»»

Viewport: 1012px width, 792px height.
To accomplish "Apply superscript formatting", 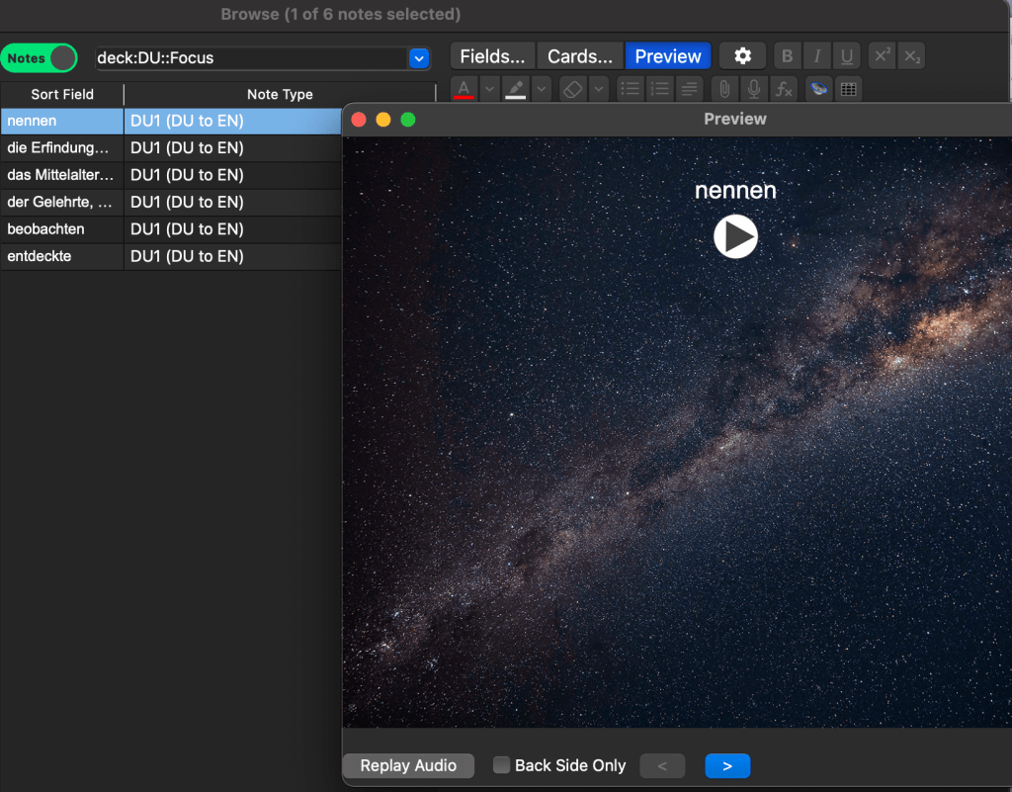I will 883,56.
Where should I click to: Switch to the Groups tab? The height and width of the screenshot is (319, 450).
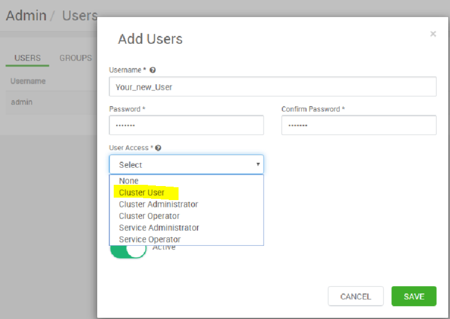tap(75, 58)
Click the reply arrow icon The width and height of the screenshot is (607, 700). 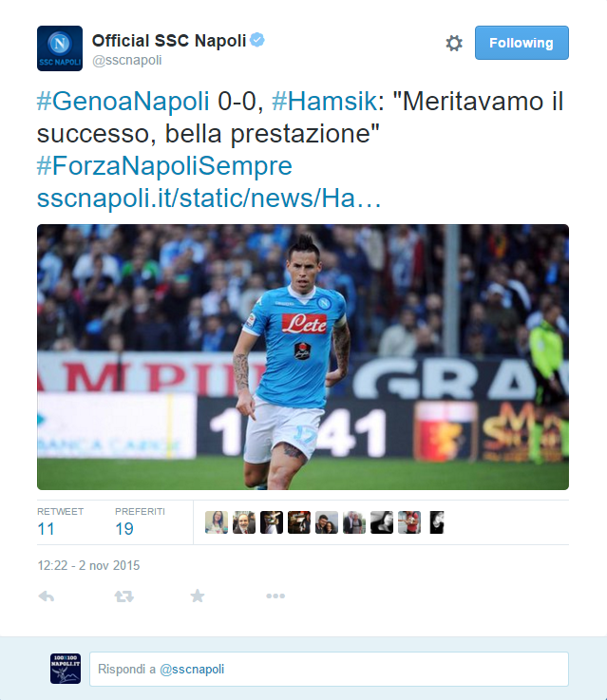point(47,596)
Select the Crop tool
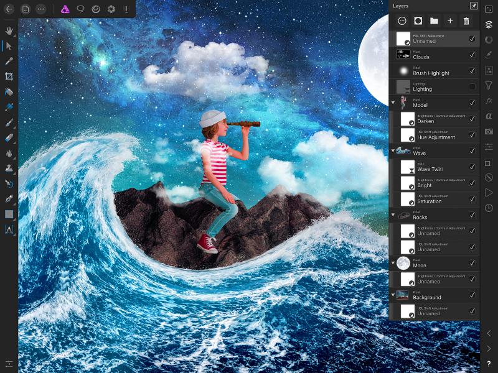 [9, 76]
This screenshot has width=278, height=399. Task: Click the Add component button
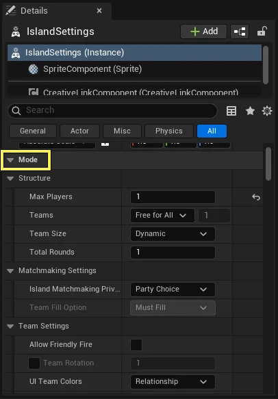(203, 31)
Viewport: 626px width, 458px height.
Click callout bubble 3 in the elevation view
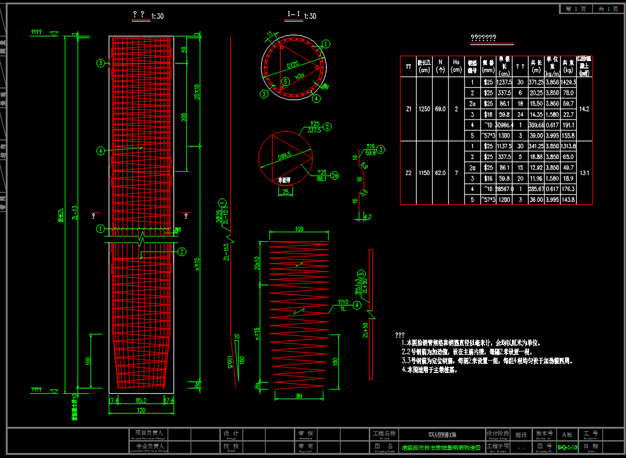pos(100,63)
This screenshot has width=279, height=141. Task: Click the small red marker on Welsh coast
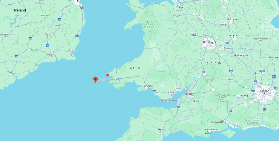107,75
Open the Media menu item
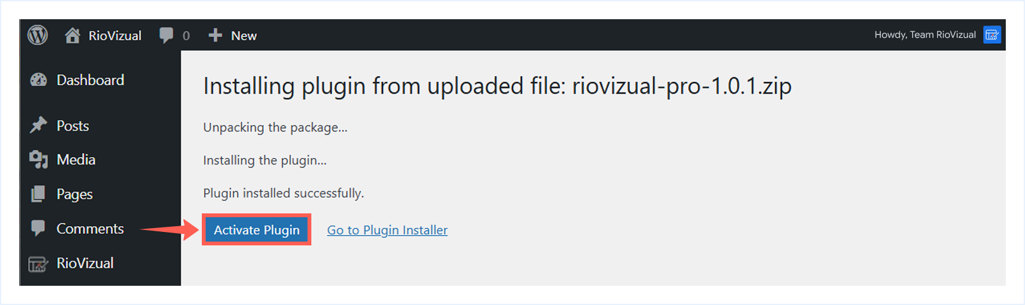This screenshot has width=1025, height=305. click(76, 160)
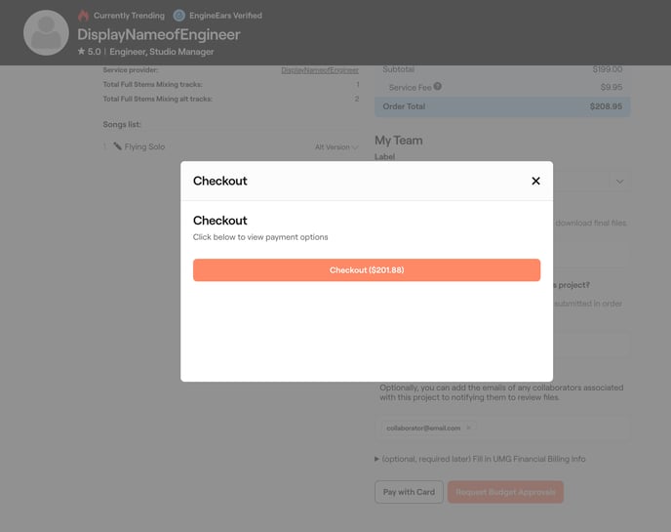Screen dimensions: 671x532
Task: Click the engineer profile avatar picture
Action: 46,33
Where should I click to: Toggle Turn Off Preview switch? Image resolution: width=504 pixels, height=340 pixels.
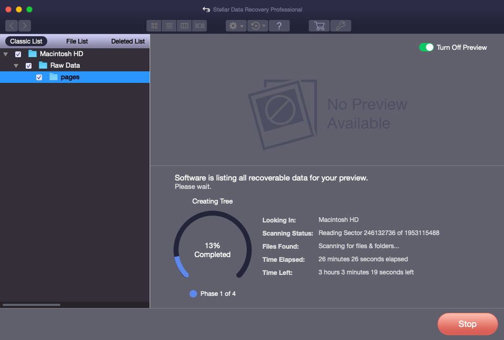click(425, 47)
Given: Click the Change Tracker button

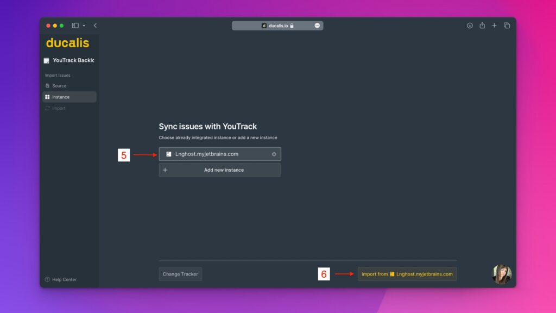Looking at the screenshot, I should coord(180,274).
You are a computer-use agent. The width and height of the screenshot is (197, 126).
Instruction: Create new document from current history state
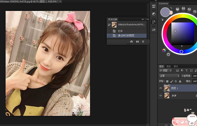pyautogui.click(x=131, y=42)
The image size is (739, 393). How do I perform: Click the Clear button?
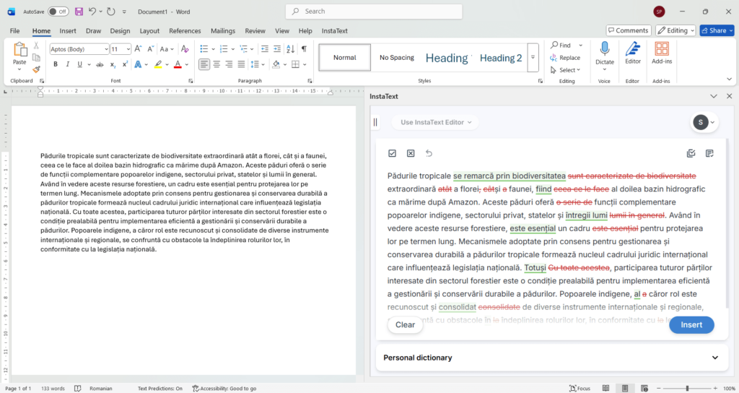pos(405,324)
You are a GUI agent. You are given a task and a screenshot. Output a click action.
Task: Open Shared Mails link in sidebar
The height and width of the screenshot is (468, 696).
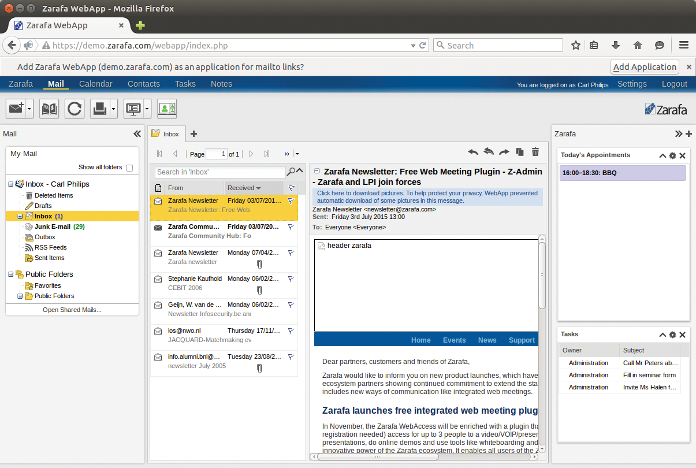coord(72,309)
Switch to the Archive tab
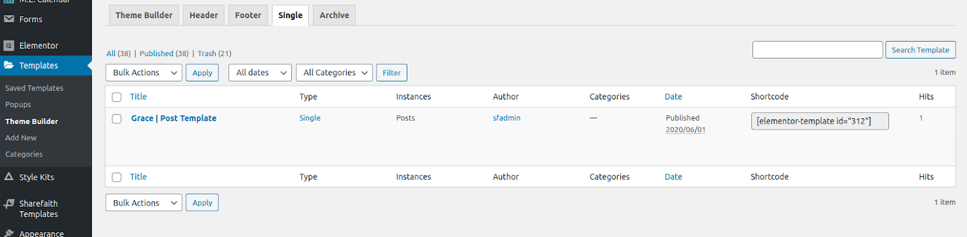Screen dimensions: 967x237 coord(334,15)

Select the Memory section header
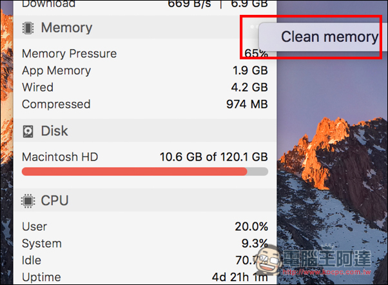145,27
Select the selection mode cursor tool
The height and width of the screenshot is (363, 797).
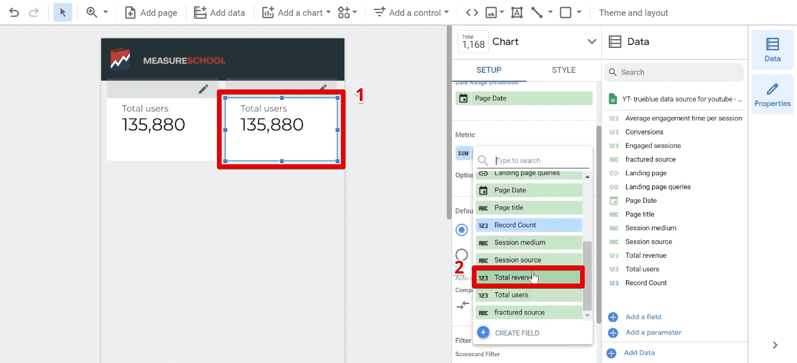(x=63, y=12)
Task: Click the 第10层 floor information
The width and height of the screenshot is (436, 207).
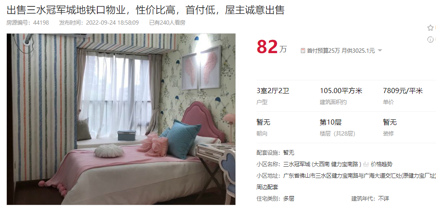Action: pos(330,122)
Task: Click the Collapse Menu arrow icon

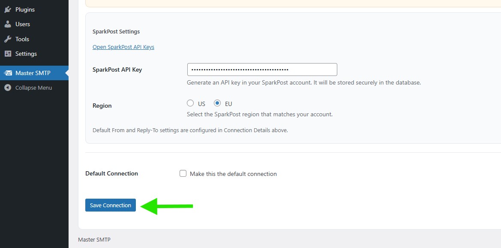Action: pos(8,88)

««

EXERCISE: Retype exactly the lines from the one containing "Task: Click the 第10层 floor information" through the last line of the records above, both included, and leave out any pictures.

SOLVED PROBLEM:
Task: Click the 第10层 floor information
The width and height of the screenshot is (436, 207).
Action: pos(330,122)
Task: Click the Collapse Menu arrow icon

Action: pos(8,88)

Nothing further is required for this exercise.